▸ **Exercise brief**:
The data below is to be repeated in full, exactly as given.

##############################

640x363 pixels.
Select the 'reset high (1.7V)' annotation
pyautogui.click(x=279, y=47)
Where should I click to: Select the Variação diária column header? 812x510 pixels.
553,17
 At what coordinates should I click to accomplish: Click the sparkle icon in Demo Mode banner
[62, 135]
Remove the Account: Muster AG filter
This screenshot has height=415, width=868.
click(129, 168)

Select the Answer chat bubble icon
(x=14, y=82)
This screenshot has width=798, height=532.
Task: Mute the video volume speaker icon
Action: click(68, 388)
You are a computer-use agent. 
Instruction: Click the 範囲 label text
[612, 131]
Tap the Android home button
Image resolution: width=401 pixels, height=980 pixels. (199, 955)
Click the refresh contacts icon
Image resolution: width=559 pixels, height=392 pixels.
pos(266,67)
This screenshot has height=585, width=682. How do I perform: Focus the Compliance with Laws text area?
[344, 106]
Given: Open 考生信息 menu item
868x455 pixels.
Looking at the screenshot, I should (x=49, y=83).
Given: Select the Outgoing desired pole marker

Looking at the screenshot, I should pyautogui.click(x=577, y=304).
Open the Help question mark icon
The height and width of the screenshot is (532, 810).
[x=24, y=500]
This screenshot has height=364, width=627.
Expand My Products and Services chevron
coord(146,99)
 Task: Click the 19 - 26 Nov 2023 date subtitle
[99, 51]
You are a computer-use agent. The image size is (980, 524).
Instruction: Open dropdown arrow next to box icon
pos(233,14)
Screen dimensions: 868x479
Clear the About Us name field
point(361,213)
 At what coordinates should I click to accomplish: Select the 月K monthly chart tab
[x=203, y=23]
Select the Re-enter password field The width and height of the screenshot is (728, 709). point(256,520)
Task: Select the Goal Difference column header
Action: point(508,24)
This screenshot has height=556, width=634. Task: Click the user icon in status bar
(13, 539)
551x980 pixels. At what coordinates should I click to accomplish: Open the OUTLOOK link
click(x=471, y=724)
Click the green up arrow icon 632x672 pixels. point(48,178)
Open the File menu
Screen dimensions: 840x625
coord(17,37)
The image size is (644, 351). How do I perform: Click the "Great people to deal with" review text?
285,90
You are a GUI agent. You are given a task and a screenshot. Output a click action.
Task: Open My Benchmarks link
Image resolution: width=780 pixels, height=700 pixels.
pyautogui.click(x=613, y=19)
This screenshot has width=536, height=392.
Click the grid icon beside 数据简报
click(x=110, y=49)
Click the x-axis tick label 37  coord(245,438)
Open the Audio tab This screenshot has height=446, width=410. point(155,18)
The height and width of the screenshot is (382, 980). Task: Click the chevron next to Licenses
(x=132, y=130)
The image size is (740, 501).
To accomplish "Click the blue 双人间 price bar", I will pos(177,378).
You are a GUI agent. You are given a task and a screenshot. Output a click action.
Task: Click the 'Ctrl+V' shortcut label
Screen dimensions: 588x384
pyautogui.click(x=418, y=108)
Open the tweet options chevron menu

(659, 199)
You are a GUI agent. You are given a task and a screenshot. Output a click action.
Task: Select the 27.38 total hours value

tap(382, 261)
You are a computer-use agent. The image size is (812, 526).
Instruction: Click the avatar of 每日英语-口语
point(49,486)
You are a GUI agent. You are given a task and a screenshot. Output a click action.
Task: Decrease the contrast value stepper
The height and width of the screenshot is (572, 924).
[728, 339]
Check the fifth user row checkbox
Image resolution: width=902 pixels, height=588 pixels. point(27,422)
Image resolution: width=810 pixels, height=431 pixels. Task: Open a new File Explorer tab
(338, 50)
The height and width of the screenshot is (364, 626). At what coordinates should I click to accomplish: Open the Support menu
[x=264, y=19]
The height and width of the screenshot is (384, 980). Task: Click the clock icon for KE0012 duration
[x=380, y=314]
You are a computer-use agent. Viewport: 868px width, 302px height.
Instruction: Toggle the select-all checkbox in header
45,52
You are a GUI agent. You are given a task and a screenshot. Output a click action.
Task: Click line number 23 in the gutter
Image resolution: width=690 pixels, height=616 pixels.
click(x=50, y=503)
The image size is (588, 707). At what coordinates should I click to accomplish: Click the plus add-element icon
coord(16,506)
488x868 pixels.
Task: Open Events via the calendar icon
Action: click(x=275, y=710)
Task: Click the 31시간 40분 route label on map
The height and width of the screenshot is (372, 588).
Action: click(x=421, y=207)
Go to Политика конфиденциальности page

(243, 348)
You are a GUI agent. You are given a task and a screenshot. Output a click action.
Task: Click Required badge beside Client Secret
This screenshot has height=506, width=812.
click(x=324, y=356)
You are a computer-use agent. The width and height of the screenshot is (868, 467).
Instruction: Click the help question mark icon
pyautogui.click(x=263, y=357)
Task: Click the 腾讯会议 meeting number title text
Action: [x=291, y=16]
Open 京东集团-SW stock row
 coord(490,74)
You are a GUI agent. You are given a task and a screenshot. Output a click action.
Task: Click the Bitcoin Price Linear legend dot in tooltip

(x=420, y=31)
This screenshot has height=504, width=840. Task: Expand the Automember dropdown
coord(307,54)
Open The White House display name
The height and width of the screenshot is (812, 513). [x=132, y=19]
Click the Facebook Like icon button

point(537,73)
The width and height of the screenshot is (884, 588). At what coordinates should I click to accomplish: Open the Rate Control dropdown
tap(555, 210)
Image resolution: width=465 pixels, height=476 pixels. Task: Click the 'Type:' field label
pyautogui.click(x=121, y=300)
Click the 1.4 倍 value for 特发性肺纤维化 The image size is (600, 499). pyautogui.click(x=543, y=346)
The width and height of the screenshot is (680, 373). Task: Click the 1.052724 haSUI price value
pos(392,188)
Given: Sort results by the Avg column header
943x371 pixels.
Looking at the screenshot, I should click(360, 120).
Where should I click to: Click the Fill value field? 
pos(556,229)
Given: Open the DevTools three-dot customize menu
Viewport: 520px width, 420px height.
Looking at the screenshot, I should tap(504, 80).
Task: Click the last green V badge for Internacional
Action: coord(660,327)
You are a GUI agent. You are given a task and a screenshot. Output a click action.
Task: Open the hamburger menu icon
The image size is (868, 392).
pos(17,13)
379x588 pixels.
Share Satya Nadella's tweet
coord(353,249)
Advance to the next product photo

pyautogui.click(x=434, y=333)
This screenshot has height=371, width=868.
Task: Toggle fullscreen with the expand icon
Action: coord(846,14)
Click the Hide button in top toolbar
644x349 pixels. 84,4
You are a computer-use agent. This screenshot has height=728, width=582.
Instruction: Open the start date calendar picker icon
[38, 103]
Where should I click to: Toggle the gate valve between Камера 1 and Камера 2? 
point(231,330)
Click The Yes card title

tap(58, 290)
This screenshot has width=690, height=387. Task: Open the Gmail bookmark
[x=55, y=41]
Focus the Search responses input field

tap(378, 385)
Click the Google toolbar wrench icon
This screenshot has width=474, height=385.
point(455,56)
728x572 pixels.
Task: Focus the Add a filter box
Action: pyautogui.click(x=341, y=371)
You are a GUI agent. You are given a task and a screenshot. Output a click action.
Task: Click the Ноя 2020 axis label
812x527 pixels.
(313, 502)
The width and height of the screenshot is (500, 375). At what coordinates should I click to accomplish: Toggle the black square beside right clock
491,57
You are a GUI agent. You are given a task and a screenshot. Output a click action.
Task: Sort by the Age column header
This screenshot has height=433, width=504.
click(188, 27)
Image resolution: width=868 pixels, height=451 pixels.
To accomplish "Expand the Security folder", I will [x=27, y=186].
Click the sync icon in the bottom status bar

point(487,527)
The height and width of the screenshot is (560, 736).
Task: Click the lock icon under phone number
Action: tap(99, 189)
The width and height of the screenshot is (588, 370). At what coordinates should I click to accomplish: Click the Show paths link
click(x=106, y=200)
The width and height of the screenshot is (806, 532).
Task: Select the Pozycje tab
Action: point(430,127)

##############################

▸ **Response to the exercise**:
640x363 pixels.
Select the 'reset high (1.7V)' annotation
pyautogui.click(x=279, y=47)
Where should I click to: Select the Variação diária column header? 812x510 pixels.
553,17
 At what coordinates should I click to accomplish: Click the sparkle icon in Demo Mode banner
[62, 135]
Remove the Account: Muster AG filter
This screenshot has height=415, width=868.
click(129, 168)

Select the Answer chat bubble icon
(x=14, y=82)
This screenshot has width=798, height=532.
Task: Mute the video volume speaker icon
Action: click(68, 388)
You are a computer-use agent. 
Instruction: Click the 範囲 label text
[612, 131]
Tap the Android home button
Image resolution: width=401 pixels, height=980 pixels. (199, 955)
Click the refresh contacts icon
Image resolution: width=559 pixels, height=392 pixels.
pos(266,67)
This screenshot has height=585, width=682. How do I perform: Focus the Compliance with Laws text area?
[344, 106]
Given: Open 考生信息 menu item
868x455 pixels.
Looking at the screenshot, I should (x=49, y=83).
Given: Select the Outgoing desired pole marker

Looking at the screenshot, I should pyautogui.click(x=577, y=304).
Open the Help question mark icon
The height and width of the screenshot is (532, 810).
[x=24, y=500]
This screenshot has height=364, width=627.
Expand My Products and Services chevron
coord(146,99)
 Task: Click the 19 - 26 Nov 2023 date subtitle
[99, 51]
You are a computer-use agent. The image size is (980, 524).
Instruction: Open dropdown arrow next to box icon
pos(233,14)
Screen dimensions: 868x479
Clear the About Us name field
point(361,213)
 At what coordinates should I click to accomplish: Select the 月K monthly chart tab
[x=203, y=23]
Select the Re-enter password field The width and height of the screenshot is (728, 709). point(256,520)
Task: Select the Goal Difference column header
Action: point(508,24)
This screenshot has height=556, width=634. Task: Click the user icon in status bar
(13, 539)
551x980 pixels. At what coordinates should I click to accomplish: Open the OUTLOOK link
click(x=471, y=724)
Click the green up arrow icon 632x672 pixels. point(48,178)
Open the File menu
Screen dimensions: 840x625
coord(17,37)
The image size is (644, 351). How do I perform: Click the "Great people to deal with" review text?
285,90
You are a GUI agent. You are given a task and a screenshot. Output a click action.
Task: Open My Benchmarks link
Image resolution: width=780 pixels, height=700 pixels.
pyautogui.click(x=613, y=19)
This screenshot has width=536, height=392.
Click the grid icon beside 数据简报
click(x=110, y=49)
Click the x-axis tick label 37  coord(245,438)
Open the Audio tab This screenshot has height=446, width=410. point(155,18)
The height and width of the screenshot is (382, 980). Task: Click the chevron next to Licenses
(x=132, y=130)
The image size is (740, 501).
To accomplish "Click the blue 双人间 price bar", I will pos(177,378).
You are a GUI agent. You are given a task and a screenshot. Output a click action.
Task: Click the 'Ctrl+V' shortcut label
Screen dimensions: 588x384
pyautogui.click(x=418, y=108)
Open the tweet options chevron menu

(659, 199)
You are a GUI agent. You are given a task and a screenshot. Output a click action.
Task: Select the 27.38 total hours value

tap(382, 261)
You are a computer-use agent. The image size is (812, 526).
Instruction: Click the avatar of 每日英语-口语
point(49,486)
You are a GUI agent. You are given a task and a screenshot. Output a click action.
Task: Decrease the contrast value stepper
The height and width of the screenshot is (572, 924).
[728, 339]
Check the fifth user row checkbox
Image resolution: width=902 pixels, height=588 pixels. point(27,422)
Image resolution: width=810 pixels, height=431 pixels. Task: Open a new File Explorer tab
(338, 50)
The height and width of the screenshot is (364, 626). At what coordinates should I click to accomplish: Open the Support menu
[x=264, y=19]
The height and width of the screenshot is (384, 980). Task: Click the clock icon for KE0012 duration
[x=380, y=314]
You are a computer-use agent. Viewport: 868px width, 302px height.
Instruction: Toggle the select-all checkbox in header
45,52
You are a GUI agent. You are given a task and a screenshot. Output a click action.
Task: Click line number 23 in the gutter
Image resolution: width=690 pixels, height=616 pixels.
click(x=50, y=503)
The image size is (588, 707). At what coordinates should I click to accomplish: Click the plus add-element icon
coord(16,506)
488x868 pixels.
Task: Open Events via the calendar icon
Action: click(x=275, y=710)
Task: Click the 31시간 40분 route label on map
The height and width of the screenshot is (372, 588).
Action: click(x=421, y=207)
Go to Политика конфиденциальности page

(243, 348)
You are a GUI agent. You are given a task and a screenshot. Output a click action.
Task: Click Required badge beside Client Secret
This screenshot has height=506, width=812.
click(x=324, y=356)
You are a computer-use agent. The width and height of the screenshot is (868, 467).
Instruction: Click the help question mark icon
pyautogui.click(x=263, y=357)
Task: Click the 腾讯会议 meeting number title text
Action: [x=291, y=16]
Open 京东集团-SW stock row
 coord(490,74)
You are a GUI agent. You are given a task and a screenshot. Output a click action.
Task: Click the Bitcoin Price Linear legend dot in tooltip

(x=420, y=31)
This screenshot has height=504, width=840. Task: Expand the Automember dropdown
coord(307,54)
Open The White House display name
The height and width of the screenshot is (812, 513). [x=132, y=19]
Click the Facebook Like icon button

point(537,73)
The width and height of the screenshot is (884, 588). At what coordinates should I click to accomplish: Open the Rate Control dropdown
tap(555, 210)
Image resolution: width=465 pixels, height=476 pixels. Task: Click the 'Type:' field label
pyautogui.click(x=121, y=300)
Click the 1.4 倍 value for 特发性肺纤维化 The image size is (600, 499). pyautogui.click(x=543, y=346)
The width and height of the screenshot is (680, 373). Task: Click the 1.052724 haSUI price value
pos(392,188)
Given: Sort results by the Avg column header
943x371 pixels.
Looking at the screenshot, I should click(360, 120).
Where should I click to: Click the Fill value field? 
pos(556,229)
Given: Open the DevTools three-dot customize menu
Viewport: 520px width, 420px height.
Looking at the screenshot, I should tap(504, 80).
Task: Click the last green V badge for Internacional
Action: coord(660,327)
You are a GUI agent. You are given a task and a screenshot. Output a click action.
Task: Open the hamburger menu icon
The image size is (868, 392).
pos(17,13)
379x588 pixels.
Share Satya Nadella's tweet
coord(353,249)
Advance to the next product photo

pyautogui.click(x=434, y=333)
This screenshot has height=371, width=868.
Task: Toggle fullscreen with the expand icon
Action: coord(846,14)
Click the Hide button in top toolbar
644x349 pixels. 84,4
You are a computer-use agent. This screenshot has height=728, width=582.
Instruction: Open the start date calendar picker icon
[38, 103]
Where should I click to: Toggle the gate valve between Камера 1 and Камера 2? 
point(231,330)
Click The Yes card title

tap(58, 290)
This screenshot has width=690, height=387. Task: Open the Gmail bookmark
[x=55, y=41]
Focus the Search responses input field

tap(378, 385)
Click the Google toolbar wrench icon
This screenshot has width=474, height=385.
point(455,56)
728x572 pixels.
Task: Focus the Add a filter box
Action: pyautogui.click(x=341, y=371)
You are a GUI agent. You are given a task and a screenshot. Output a click action.
Task: Click the Ноя 2020 axis label
812x527 pixels.
(313, 502)
The width and height of the screenshot is (500, 375). At what coordinates should I click to accomplish: Toggle the black square beside right clock
491,57
You are a GUI agent. You are given a task and a screenshot. Output a click action.
Task: Sort by the Age column header
This screenshot has height=433, width=504.
click(188, 27)
Image resolution: width=868 pixels, height=451 pixels.
To accomplish "Expand the Security folder", I will [x=27, y=186].
Click the sync icon in the bottom status bar

point(487,527)
The height and width of the screenshot is (560, 736).
Task: Click the lock icon under phone number
Action: tap(99, 189)
The width and height of the screenshot is (588, 370). At what coordinates should I click to accomplish: Click the Show paths link
click(x=106, y=200)
The width and height of the screenshot is (806, 532).
Task: Select the Pozycje tab
Action: point(430,127)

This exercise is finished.